Work instructions: Quote every line from the top of the listing down to and including the line that contains "Mark Arne Greenfelder".

### Record extracts

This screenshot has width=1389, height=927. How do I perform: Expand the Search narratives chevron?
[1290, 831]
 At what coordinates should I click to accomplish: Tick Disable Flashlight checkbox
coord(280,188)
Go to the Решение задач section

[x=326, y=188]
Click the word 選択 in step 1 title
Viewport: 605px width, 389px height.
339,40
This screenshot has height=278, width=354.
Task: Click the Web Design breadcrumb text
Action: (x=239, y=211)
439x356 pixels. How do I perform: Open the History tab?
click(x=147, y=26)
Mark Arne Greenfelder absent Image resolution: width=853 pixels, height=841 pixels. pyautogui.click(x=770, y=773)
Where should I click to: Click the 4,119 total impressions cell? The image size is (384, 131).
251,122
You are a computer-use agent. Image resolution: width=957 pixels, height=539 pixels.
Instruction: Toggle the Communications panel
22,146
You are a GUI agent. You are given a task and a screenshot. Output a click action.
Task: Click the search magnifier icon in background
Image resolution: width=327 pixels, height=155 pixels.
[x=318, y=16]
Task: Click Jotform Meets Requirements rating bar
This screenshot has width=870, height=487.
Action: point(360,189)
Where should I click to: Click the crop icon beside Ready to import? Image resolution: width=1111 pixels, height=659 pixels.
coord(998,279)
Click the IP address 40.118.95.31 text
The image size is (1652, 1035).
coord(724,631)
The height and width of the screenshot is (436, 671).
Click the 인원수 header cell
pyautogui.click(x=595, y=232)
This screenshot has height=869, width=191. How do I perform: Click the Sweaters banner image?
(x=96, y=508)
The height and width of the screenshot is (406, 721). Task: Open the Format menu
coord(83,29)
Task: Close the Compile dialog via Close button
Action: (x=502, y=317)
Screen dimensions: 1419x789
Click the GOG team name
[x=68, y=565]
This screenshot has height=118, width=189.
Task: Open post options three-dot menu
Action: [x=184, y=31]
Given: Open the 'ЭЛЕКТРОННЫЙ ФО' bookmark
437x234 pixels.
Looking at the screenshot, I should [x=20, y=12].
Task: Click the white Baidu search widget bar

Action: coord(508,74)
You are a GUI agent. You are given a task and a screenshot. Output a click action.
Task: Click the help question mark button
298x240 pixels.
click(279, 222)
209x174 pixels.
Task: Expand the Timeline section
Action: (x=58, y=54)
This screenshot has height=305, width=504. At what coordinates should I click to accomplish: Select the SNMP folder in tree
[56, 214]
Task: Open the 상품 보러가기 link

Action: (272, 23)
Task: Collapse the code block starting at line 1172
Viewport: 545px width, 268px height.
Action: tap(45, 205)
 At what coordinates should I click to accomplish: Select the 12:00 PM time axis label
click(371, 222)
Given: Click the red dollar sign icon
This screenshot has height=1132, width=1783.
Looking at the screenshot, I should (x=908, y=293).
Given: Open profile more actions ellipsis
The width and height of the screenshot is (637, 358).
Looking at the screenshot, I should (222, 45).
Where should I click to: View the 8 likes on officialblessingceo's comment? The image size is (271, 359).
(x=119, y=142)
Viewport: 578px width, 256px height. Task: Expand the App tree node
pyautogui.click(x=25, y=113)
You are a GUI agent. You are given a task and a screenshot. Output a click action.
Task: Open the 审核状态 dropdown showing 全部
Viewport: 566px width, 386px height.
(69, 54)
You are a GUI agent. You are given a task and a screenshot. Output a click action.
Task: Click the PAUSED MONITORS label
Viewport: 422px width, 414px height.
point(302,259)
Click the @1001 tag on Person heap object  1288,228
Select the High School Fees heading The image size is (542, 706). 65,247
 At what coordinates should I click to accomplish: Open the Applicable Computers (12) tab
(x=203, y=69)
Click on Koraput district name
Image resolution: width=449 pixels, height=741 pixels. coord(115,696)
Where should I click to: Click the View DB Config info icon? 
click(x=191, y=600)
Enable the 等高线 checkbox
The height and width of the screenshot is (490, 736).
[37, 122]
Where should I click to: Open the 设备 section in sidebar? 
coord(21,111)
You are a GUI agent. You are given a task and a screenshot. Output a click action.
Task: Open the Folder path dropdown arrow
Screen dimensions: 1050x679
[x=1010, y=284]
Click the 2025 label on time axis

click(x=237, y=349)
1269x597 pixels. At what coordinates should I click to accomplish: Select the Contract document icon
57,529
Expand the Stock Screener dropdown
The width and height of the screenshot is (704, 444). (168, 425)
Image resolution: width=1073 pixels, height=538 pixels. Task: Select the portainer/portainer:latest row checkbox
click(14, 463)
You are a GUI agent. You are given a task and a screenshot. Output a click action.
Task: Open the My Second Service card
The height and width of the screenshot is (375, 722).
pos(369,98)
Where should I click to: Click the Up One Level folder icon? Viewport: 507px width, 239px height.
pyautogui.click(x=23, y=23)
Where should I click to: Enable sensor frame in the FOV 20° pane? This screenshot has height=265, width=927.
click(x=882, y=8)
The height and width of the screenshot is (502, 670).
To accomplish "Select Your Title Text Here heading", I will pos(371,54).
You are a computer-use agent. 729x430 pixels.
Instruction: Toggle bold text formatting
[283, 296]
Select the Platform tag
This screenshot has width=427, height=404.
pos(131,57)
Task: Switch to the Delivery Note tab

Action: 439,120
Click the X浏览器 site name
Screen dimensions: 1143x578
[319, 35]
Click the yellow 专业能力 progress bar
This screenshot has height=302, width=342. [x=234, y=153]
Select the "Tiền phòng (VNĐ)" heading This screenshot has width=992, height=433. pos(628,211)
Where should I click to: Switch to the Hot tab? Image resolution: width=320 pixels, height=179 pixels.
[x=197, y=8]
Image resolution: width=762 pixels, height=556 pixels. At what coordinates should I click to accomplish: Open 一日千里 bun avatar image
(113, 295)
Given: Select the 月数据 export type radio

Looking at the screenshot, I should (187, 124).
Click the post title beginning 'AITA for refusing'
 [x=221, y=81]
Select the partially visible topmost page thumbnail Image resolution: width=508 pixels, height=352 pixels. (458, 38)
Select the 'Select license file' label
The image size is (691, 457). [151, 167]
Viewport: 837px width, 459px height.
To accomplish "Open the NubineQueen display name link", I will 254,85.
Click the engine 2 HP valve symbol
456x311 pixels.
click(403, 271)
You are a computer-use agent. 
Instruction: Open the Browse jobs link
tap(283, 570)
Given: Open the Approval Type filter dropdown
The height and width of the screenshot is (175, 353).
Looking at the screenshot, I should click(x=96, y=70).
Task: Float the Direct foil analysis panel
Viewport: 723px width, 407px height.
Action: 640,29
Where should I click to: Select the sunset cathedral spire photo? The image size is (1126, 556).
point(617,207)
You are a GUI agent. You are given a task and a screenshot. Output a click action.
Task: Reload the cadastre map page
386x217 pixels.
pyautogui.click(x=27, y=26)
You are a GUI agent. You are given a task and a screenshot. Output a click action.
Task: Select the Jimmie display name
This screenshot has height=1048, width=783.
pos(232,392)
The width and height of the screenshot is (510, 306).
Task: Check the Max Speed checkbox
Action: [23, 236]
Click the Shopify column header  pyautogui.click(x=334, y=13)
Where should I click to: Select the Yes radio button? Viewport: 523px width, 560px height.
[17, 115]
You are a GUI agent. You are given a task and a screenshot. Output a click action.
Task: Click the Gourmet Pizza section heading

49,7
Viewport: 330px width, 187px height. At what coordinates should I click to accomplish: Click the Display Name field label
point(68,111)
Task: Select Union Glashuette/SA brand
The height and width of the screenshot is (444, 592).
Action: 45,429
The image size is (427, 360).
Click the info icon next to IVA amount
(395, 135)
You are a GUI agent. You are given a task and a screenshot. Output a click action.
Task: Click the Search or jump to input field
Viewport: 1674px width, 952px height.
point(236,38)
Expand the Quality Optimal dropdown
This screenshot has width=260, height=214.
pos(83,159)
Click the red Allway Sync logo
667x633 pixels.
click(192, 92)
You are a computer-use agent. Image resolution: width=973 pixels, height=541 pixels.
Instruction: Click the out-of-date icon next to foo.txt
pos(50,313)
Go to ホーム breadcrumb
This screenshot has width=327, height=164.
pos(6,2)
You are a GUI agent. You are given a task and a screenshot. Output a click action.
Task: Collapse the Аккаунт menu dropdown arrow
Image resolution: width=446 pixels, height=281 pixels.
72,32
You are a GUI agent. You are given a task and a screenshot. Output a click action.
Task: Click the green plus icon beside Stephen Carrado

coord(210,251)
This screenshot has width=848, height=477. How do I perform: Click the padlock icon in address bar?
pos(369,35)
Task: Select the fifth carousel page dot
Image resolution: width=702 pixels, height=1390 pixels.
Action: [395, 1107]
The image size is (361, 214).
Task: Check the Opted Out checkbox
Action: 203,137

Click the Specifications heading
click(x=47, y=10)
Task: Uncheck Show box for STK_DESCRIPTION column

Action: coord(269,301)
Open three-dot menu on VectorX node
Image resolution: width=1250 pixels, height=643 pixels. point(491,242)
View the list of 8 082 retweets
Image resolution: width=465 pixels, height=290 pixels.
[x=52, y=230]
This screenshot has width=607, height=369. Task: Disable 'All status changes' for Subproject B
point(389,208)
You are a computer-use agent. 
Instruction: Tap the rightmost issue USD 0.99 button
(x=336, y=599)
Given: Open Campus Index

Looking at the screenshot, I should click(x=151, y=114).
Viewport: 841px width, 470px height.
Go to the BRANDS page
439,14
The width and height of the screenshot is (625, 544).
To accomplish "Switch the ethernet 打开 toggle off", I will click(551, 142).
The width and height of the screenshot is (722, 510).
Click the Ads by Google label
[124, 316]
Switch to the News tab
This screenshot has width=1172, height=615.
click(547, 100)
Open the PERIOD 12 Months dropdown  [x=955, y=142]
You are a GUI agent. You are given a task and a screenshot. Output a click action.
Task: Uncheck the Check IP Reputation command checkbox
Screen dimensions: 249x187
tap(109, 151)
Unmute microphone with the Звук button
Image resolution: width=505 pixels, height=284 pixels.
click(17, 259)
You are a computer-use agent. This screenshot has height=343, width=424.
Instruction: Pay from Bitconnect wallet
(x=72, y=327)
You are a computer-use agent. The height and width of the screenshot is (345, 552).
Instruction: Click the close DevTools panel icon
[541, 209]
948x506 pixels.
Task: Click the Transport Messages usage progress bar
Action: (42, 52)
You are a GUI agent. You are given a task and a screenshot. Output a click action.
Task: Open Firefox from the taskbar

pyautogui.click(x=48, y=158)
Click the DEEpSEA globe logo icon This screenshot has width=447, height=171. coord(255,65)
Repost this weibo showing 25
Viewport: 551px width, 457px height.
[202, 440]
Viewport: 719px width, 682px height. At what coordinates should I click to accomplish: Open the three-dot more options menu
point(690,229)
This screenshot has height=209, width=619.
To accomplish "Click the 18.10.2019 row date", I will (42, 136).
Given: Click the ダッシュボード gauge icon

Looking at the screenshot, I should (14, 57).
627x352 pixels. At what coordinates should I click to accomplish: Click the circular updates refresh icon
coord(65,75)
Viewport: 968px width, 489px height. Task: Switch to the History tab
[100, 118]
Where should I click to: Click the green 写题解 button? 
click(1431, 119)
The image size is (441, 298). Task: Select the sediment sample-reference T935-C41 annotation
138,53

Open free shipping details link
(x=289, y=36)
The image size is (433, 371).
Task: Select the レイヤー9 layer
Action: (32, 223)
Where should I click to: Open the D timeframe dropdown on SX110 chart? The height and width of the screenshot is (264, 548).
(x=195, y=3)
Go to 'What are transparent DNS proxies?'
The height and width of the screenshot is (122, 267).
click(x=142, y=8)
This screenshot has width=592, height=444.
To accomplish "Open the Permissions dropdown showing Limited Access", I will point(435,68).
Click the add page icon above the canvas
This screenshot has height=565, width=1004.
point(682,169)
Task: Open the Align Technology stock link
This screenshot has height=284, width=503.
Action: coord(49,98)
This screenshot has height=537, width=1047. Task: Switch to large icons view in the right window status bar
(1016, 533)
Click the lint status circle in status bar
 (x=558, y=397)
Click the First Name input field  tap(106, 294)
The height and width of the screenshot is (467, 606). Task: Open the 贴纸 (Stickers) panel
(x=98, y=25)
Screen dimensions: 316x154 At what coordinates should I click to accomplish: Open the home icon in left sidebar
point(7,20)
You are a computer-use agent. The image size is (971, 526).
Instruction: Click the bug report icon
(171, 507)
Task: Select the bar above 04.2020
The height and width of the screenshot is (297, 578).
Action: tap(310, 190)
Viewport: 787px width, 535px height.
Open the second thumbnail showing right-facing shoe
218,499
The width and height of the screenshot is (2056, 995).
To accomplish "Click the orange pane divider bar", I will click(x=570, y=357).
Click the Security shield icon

######

Response area:
This screenshot has width=1389, height=927. How do I perform: Expand the Search narratives chevron?
[1290, 831]
 At what coordinates should I click to accomplish: Tick Disable Flashlight checkbox
coord(280,188)
Go to the Решение задач section

[x=326, y=188]
Click the word 選択 in step 1 title
Viewport: 605px width, 389px height.
339,40
This screenshot has height=278, width=354.
Task: Click the Web Design breadcrumb text
Action: (x=239, y=211)
439x356 pixels. How do I perform: Open the History tab?
click(x=147, y=26)
Mark Arne Greenfelder absent Image resolution: width=853 pixels, height=841 pixels. pyautogui.click(x=770, y=773)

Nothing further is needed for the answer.